Take the data that follows and return it exactly.

*** Opening EXERCISE INPUT ***

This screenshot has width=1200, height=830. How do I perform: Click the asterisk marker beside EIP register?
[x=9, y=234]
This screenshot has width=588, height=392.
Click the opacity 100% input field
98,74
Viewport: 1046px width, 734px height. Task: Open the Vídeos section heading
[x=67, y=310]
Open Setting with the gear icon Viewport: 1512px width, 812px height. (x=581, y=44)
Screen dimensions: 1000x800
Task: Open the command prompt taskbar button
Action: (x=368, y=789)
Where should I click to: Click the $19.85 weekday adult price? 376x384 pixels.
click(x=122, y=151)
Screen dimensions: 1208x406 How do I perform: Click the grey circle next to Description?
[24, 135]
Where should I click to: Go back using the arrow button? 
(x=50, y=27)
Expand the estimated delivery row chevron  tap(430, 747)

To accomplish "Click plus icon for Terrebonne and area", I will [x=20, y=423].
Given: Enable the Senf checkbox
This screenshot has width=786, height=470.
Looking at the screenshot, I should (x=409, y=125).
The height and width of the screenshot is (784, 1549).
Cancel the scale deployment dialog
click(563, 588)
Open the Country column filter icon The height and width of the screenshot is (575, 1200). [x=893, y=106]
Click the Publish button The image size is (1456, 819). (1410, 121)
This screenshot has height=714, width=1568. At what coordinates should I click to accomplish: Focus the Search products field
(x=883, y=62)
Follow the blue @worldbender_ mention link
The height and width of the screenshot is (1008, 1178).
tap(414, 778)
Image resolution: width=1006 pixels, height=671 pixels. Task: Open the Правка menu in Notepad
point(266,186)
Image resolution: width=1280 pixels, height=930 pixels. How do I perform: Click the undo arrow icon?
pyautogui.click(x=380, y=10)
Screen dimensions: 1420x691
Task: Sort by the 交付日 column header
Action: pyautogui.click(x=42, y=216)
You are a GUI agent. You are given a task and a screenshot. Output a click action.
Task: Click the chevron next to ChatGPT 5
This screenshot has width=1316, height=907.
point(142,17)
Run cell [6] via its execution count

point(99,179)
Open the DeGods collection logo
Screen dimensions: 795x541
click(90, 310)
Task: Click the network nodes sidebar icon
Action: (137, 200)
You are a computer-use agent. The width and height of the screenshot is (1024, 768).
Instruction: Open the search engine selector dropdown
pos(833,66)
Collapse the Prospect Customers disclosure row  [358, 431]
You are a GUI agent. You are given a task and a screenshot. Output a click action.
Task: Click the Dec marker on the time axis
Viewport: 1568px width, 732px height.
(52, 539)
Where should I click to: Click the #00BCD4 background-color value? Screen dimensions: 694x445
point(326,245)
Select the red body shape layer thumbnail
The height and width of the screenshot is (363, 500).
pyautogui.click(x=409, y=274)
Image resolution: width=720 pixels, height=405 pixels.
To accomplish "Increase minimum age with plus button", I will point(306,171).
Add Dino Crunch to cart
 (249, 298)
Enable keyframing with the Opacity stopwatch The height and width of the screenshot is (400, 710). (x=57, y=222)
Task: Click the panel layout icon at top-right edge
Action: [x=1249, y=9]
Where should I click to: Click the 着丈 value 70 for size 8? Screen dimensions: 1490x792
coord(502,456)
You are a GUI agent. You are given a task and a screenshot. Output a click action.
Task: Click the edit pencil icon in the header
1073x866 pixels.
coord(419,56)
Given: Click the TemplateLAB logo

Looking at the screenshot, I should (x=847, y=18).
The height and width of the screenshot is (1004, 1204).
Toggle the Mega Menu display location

*** Closing EXERCISE INPUT ***

> EXERCISE SOLUTION
This screenshot has width=1200, height=830. How do I perform: Click the asterisk marker beside EIP register?
[x=9, y=234]
This screenshot has width=588, height=392.
Click the opacity 100% input field
98,74
Viewport: 1046px width, 734px height. Task: Open the Vídeos section heading
[x=67, y=310]
Open Setting with the gear icon Viewport: 1512px width, 812px height. (x=581, y=44)
Screen dimensions: 1000x800
Task: Open the command prompt taskbar button
Action: (x=368, y=789)
Where should I click to: Click the $19.85 weekday adult price? 376x384 pixels.
click(x=122, y=151)
Screen dimensions: 1208x406 How do I perform: Click the grey circle next to Description?
[24, 135]
Where should I click to: Go back using the arrow button? 
(x=50, y=27)
Expand the estimated delivery row chevron  tap(430, 747)

To accomplish "Click plus icon for Terrebonne and area", I will [x=20, y=423].
Given: Enable the Senf checkbox
This screenshot has width=786, height=470.
Looking at the screenshot, I should (x=409, y=125).
The height and width of the screenshot is (784, 1549).
Cancel the scale deployment dialog
click(563, 588)
Open the Country column filter icon The height and width of the screenshot is (575, 1200). [x=893, y=106]
Click the Publish button The image size is (1456, 819). (1410, 121)
This screenshot has height=714, width=1568. At what coordinates should I click to accomplish: Focus the Search products field
(x=883, y=62)
Follow the blue @worldbender_ mention link
The height and width of the screenshot is (1008, 1178).
tap(414, 778)
Image resolution: width=1006 pixels, height=671 pixels. Task: Open the Правка menu in Notepad
point(266,186)
Image resolution: width=1280 pixels, height=930 pixels. How do I perform: Click the undo arrow icon?
pyautogui.click(x=380, y=10)
Screen dimensions: 1420x691
Task: Sort by the 交付日 column header
Action: pyautogui.click(x=42, y=216)
You are a GUI agent. You are given a task and a screenshot. Output a click action.
Task: Click the chevron next to ChatGPT 5
This screenshot has width=1316, height=907.
point(142,17)
Run cell [6] via its execution count

point(99,179)
Open the DeGods collection logo
Screen dimensions: 795x541
click(90, 310)
Task: Click the network nodes sidebar icon
Action: (137, 200)
You are a computer-use agent. The width and height of the screenshot is (1024, 768).
Instruction: Open the search engine selector dropdown
pos(833,66)
Collapse the Prospect Customers disclosure row  [358, 431]
You are a GUI agent. You are given a task and a screenshot. Output a click action.
Task: Click the Dec marker on the time axis
Viewport: 1568px width, 732px height.
(52, 539)
Where should I click to: Click the #00BCD4 background-color value? Screen dimensions: 694x445
point(326,245)
Select the red body shape layer thumbnail
The height and width of the screenshot is (363, 500).
pyautogui.click(x=409, y=274)
Image resolution: width=720 pixels, height=405 pixels.
To accomplish "Increase minimum age with plus button", I will point(306,171).
Add Dino Crunch to cart
 (249, 298)
Enable keyframing with the Opacity stopwatch The height and width of the screenshot is (400, 710). (x=57, y=222)
Task: Click the panel layout icon at top-right edge
Action: [x=1249, y=9]
Where should I click to: Click the 着丈 value 70 for size 8? Screen dimensions: 1490x792
coord(502,456)
You are a GUI agent. You are given a task and a screenshot. Output a click action.
Task: Click the edit pencil icon in the header
1073x866 pixels.
coord(419,56)
Given: Click the TemplateLAB logo

Looking at the screenshot, I should (x=847, y=18).
The height and width of the screenshot is (1004, 1204).
Toggle the Mega Menu display location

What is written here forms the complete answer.